Cucuk, lanjut Kamaru, pada dasarnya tetap menolak apabila kasus penyewaan Boeing 737-400 dan 737-500 disebut sebagai tindak pidana korupsi. Menurut Kamaru, meski kasus itu terjadi ketika kliennya menjabat Dirut MNA, ruang lingkupnya adalah perdata. Buktinya, pengadilan di Amerika telah memutus Thirdstone Aircraft Leasing Group (TALG) -sebuah perusahaan leasing di Ameriksa Serikat- melakukan wanprestasi terhadap MNA.

 

TALG dihukum untuk mengembalikan uang jaminan yang telah dibayar MNA ke kantor hukum Hume & Associate (biro hukum TALG) sebesar AS$1 juta beserta bunganya. “Dan putusan itu telah berkekuatan hukum tetap (inkracht), sehingga dapat dijadikan data otentik yang menguatkan bahwa kasus penyewaan ini adalah ruang lingkup perdata,” tuturnya.

 

Selain itu, kasus penyewaan yang disidik Kejagung ini tidak memenuhi dua unsur dalam pidana korupsi, yakni kerugian negara dan perbuatan melawan hukum. Untuk unsur kerugian negara, Kamaru menyatakan MNA sudah memenangkan gugatan terhadap TALG. Kemudian, MNA juga sudah menagih pembayaran dari TALG meskipun menyicil.

 

“Dia (TALG) sudah membayar pertama kali. Dia mencicil dan sudah masuk ke rekening MNA sekitar AS$5000. Namun, karena kuasa untuk menagih sudah dicabut Direksi MNA yang sekarang, bagaimana mau menagih lagi,” terangnya. Dengan demikian, Kamaru beranggapan kerugian negara belum terjadi karena MNA masih berhak untuk menagih pembayaran dari TALG.

- - -

Tugas yang Dikerjakan:
A - Jawablah pertanyaan berikut berdasarkan bacaan di atas.
(i) Berapa besar uang jaminan yang harus dikembalikan TALG?
(ii) Apa dua unsur pidana korupsi yang menurut bacaan tidak terpenuhi?
(iii) Sekitar berapa cicilan TALG yang sudah masuk ke rekening MNA?
B - Tuliskan kembali kata demi kata seluruh bagian bacaan di atas, mulai dari "Selain itu, kasus" terus sampai "pembayaran dari TALG.".

Baris Data:
- - -

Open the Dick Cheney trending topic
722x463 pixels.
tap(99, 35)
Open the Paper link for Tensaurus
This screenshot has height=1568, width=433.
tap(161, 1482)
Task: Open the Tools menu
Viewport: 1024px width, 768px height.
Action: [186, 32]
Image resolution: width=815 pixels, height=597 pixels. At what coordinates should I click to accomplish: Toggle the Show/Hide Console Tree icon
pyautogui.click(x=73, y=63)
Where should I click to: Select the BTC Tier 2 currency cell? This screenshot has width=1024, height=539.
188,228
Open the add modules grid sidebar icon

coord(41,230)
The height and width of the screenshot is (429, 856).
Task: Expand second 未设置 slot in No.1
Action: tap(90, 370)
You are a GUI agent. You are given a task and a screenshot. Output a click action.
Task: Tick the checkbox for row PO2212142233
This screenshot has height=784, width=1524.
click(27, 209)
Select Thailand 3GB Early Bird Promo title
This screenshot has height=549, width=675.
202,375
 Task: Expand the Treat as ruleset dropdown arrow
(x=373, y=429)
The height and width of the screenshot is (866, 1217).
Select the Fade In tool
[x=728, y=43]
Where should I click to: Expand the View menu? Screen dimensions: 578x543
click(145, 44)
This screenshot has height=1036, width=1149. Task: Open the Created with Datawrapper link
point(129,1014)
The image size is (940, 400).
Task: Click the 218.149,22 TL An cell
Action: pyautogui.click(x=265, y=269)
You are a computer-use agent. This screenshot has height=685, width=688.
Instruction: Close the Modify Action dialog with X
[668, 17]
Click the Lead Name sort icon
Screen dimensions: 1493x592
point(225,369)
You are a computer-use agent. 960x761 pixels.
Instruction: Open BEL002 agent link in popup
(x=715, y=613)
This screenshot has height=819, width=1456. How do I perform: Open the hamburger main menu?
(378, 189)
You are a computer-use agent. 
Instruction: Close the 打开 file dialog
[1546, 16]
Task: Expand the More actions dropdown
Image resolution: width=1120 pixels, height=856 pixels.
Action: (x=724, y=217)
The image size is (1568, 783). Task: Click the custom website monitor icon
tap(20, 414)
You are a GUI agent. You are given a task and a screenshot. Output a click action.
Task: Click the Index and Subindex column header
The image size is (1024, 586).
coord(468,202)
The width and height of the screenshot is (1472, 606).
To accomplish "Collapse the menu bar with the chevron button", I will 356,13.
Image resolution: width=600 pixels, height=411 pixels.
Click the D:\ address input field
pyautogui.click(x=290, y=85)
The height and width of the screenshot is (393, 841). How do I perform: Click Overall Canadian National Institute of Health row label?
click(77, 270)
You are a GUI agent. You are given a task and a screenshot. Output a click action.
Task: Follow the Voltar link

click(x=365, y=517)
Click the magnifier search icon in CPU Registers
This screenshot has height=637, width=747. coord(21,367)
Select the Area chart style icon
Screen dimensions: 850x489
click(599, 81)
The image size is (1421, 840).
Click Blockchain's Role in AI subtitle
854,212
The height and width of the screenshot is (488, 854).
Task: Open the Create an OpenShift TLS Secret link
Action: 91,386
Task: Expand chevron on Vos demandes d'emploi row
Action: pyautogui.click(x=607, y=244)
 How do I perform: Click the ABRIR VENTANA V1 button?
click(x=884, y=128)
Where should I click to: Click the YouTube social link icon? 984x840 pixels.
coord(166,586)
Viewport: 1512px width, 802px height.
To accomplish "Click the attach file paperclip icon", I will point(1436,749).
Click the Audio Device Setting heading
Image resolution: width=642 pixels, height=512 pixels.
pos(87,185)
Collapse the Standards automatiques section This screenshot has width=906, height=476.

- - -

Jawaban Berurutan:
A -
(i) AS$1 juta beserta bunganya.
(ii) Kerugian negara dan perbuatan melawan hukum.
(iii) Sekitar AS$5000.

B -
Selain itu, kasus penyewaan yang disidik Kejagung ini tidak memenuhi dua unsur dalam pidana korupsi, yakni kerugian negara dan perbuatan melawan hukum. Untuk unsur kerugian negara, Kamaru menyatakan MNA sudah memenangkan gugatan terhadap TALG. Kemudian, MNA juga sudah menagih pembayaran dari TALG meskipun menyicil.

 

“Dia (TALG) sudah membayar pertama kali. Dia mencicil dan sudah masuk ke rekening MNA sekitar AS$5000. Namun, karena kuasa untuk menagih sudah dicabut Direksi MNA yang sekarang, bagaimana mau menagih lagi,” terangnya. Dengan demikian, Kamaru beranggapan kerugian negara belum terjadi karena MNA masih berhak untuk menagih pembayaran dari TALG.